Impossible de considérer que c’est “dans l’ordre des choses” et qu’un jour peut-être nous serons amenés à défiler en criant “Je suis Charlie” après un nouveau massacre.

Il y a deux ans, le Global Editors Network (GEN) avait aidé Charlie Hebdo à diffuser sa une du 14 janvier 2015 “Tout est pardonné” auprès d’une quinzaine de grands médias du monde entier (voir ci-contre) et aujourd’hui nous voulons exprimer la même solidarité car personne ne peut être menacé de mort pour un dessin ou un article.

Nous sommes très loin de nos sujets habituels liés à l’innovation éditoriale et aux nouveaux territoires du journalisme, mais il fallait donner — ici et maintenant — la parole à Gérard Biard, rédacteur en chef de l’hebdomadaire satirique. On pensait parler de la liberté d’information (et de distraire), mais très vite la conversation s’est focalisée sur Twitter et Facebook, ces plateformes qui libèrent la parole tout en banalisant les menaces de mort.

GEN ne se reconnaît pas dans tous les propos de Gérard Biard, mais il fallait lui donner la parole : quand la vie d’une personne est menacée, sa parole devient légitime et elle mérite d’être écoutée.

La une du 14 janvier 2015 de Charlie Hebdo, une semaine après l’attaque terroriste.

Charlie Hebdo a déposé une plainte pour « menaces de mort » alors que régulièrement le magazine en reçoit depuis 2007 et même après l’attentat de janvier 2015. Qu’y a t’il de nouveau et de différent ?

Nous recevons en effet régulièrement des messages d’injures et parfois de menaces, à chaque fois que nous publions un dessin sur des sujets « sensibles ». Nous en avons reçus pour un dessin de Félix sur le tremblement de terre à Amatrice l’an dernier, pour la « une » sur les nazis noyés par les inondations au Texas, pour celle sur les indépendantistes catalans… Le problème est qu’aujourd’hui tout est devenu « sensible » : des catastrophes naturelles aux revendications d’indépendance. Mais dès que l’on touche à l’islamisme, ça devient incandescent.
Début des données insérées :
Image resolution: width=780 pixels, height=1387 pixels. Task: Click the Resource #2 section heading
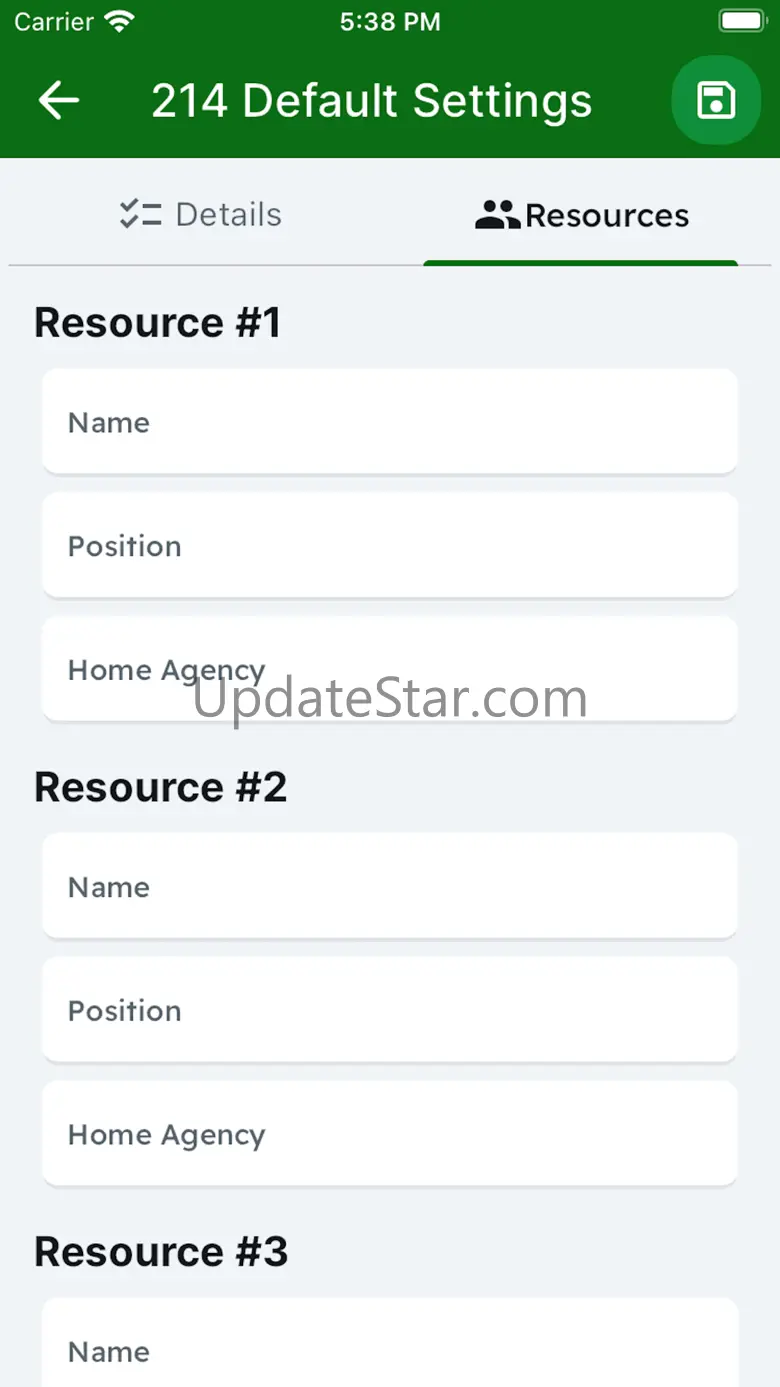point(161,787)
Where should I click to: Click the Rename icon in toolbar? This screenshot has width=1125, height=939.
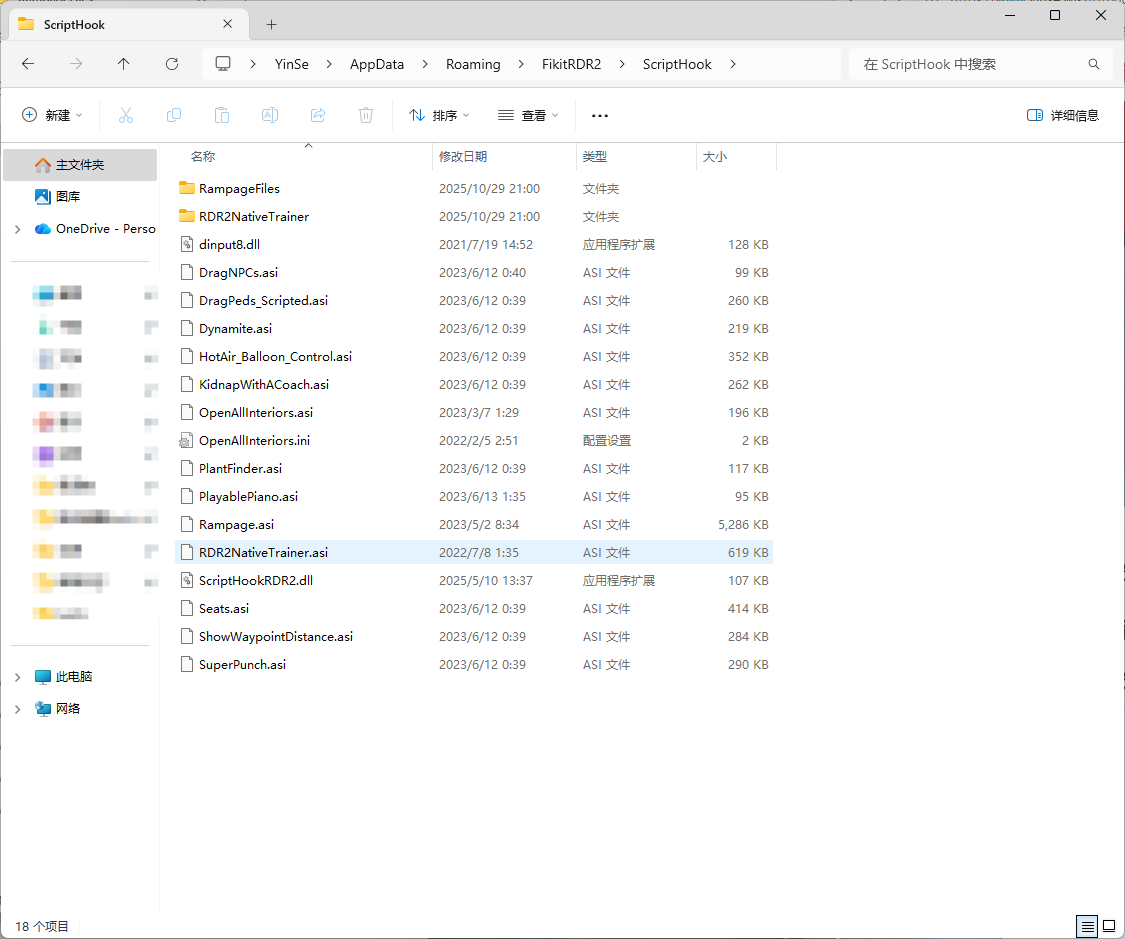click(270, 115)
Les insultes sont encore plus violentes et les menaces font l’apologie du terrorisme et sont explicites (« on va venir terminer le travail », « la prochaine fois, on vous égorge », etc.), et elles arrivent en masse. On ne peut donc les ignorer.

Deux des unes critiquées en 2017, sur le tremblement de terre d’Amatrice en Italie et sur l’ouragan Harvey.
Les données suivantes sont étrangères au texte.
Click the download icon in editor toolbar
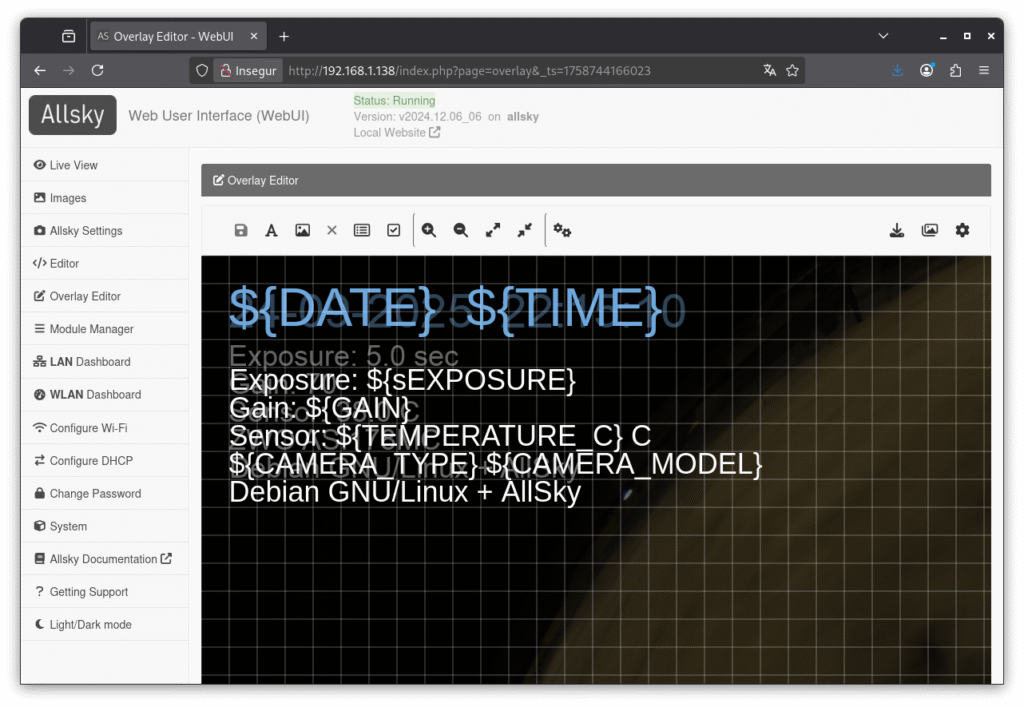The height and width of the screenshot is (707, 1024). click(x=897, y=230)
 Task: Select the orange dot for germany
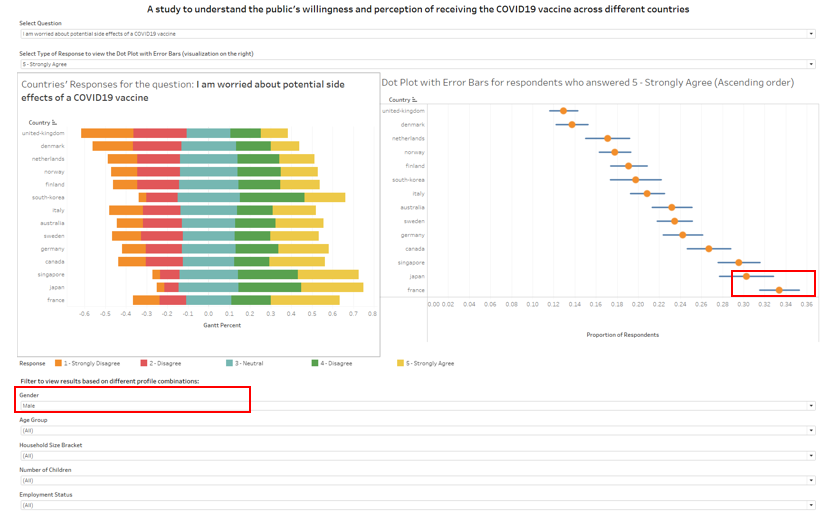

Les appels au meurtre se banalisent contre les journalistes en Europe occidentale : avez-vous l’impression que la situation empire ?

Oui. Je pense que les réseaux sociaux et les forums y sont pour beaucoup : il s’y exprime une violence sans contrôle et sans surmoi. L’injure est devenue la règle, l’intimidation et les menaces font office d’arguments. On ne dit plus « je ne suis pas d’accord avec toi », on dit « tu es un fils de pute et je vais te crever ». Et ceci sans que les responsables des plateformes agissent vraiment pour filtrer tous ces appels à la haine. Facebook agit plus rapidement et plus souvent pour effacer une paire de seins que pour supprimer un message antisémite…

Quelles sont les solutions à ce jour face à cette banalisation de l’appel au meurtre ? Sont-elles judiciaires, policières, culturelles ?

Les trois à la fois, évidemment. Il faut des lois pour faire en sorte que les dirigeants des plateformes et des réseaux sociaux soient pénalement responsables de ce qui circule sur leurs outils. De la même manière qu’un directeur de journal est pénalement responsable de ce qu’il publie. Ils savent très bien se débrouiller pour payer moins d’impôts, ils peuvent se débrouiller pour mettre en place des filtres efficaces. Il paraît que ce sont des génies, qu’ils le prouvent. Il faut des moyens humains et financiers pour que ces lois puissent être appliquées efficacement. Enfin, il faut cesser de considérer les « nouvelles technologies » comme une fin en soi applicable à tous les domaines de la vie publique et privée. Ce sont des outils et des supports, rien d’autre. Cessons de les voir comme un « prolongement » de l’humain incontournable.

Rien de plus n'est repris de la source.